Minerals

ESSENTIAL MINERALS

ESSENTIAL MINERALS

Sixty minerals and trace minerals (trace elements) may be needed in our diet every day to keep it nourished and healthy according to scientic research. Although making up only about 4 per cent of our body weight, minerals play such a vital role that a few grams a day can make all the difference between health and disease, life and death.

If missing from the diet, minerals must be supplemented because the body cannot make them – as it can of any of the complex carbohydrates and proteins it constructs from the elements in our food and drink. (These are the elements oxygen, carbon, nitrogen and hydrogen whose combinations make up the other 96 per cent of the body weight).

Minerals, whether in our food in the form of ionic salts or as colloids, all derive from the earth’s crust.

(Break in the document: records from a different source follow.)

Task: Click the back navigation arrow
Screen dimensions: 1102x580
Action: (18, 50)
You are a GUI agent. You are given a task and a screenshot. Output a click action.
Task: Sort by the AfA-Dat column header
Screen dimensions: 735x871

Seventeen minerals are best known in human nutrition – the seven macro minerals: sodium, potassium, calcium, magnesium, phosphorous, chlorine (together weighing about 10 grams for an adult recommended daily intake); and 10 micro minerals, most often called trace elements; iron, copper, zinc, selenium, cobalt, iodine chromium, silicon, manganese and molybdenum. Microminerals are so named because there are needed in much smaller or ‘trace’ amounts and weighed in milligrams ( 1/1,000 gram) and micrograms (1/1,000,000 gram). The remaining 43 essential minerals are also needed by the body in trace amounts, measured in parts per million (ppm.

MACRO MINERALS

  • Sodium

    Sodium helps in the transport of amino acids, (the building blocks of protein) and of oxygen and carbon dioxide. It prevents the other minerals from clumping and acts with chlorine (chloride) to keep the lymphatic system working. We could not digest food without it, since sodium takes part in making hydrochloric acid in the stomach.

  • Potassium

    (K) is the major cation of the (intracellular) fluid inside our cells. Potassium regulates the transfer of nutrients to cells and takes parts in the synthesis of nutrients to cells and takes part in the synthesis of protein from amino acids in the blood and in carbohydrate metabolism. It helps to keep skin healthy and blood pressure stable.

  • Calcium

    (Ca) is present in the soft tissues, intracellular fluid and blood, but 99 per cent of this abundant macro mineral is deposited in the bones and teeth, where it acts in cooperation with phosphorus and magnesium to build and maintain them and to store mineral for use by the body.

  • Magnesium

    (Mg) is mainly located with calcium and phosphorus in the bones, and in fact aids bone growth, but also concentrated inside soft-cell tissues where it activates enzymes responsible for cellular energy production and protein and nucleic acid synthesis. Urea production, vascular tone and cellular electrical stability also come under its influence.

  • Phosphorus

    (P) is the second most abundant mineral in the body. Being present in all cells, it is involved in almost all cells, it is involved in almost every chemical reaction in the body. About 600g is present in adult bones and teeth and 100g in the form of vital biochemical compounds such as DNA, RNA, ATP, ADP phospholipids, and sugar phosphates.

  • Chlorine

    (Cl) present as chloride occurs with sodium or potassium primarily in the blood, concentrated in red blood cells, and in extracellular fluids. It helps regulate the acid-alkali balance and osmotic pressure, “lubricates” joints and tendons, distributes hormones, and stimulates toxic waste disposal by the liver and hydrochloric acid production by the stomach.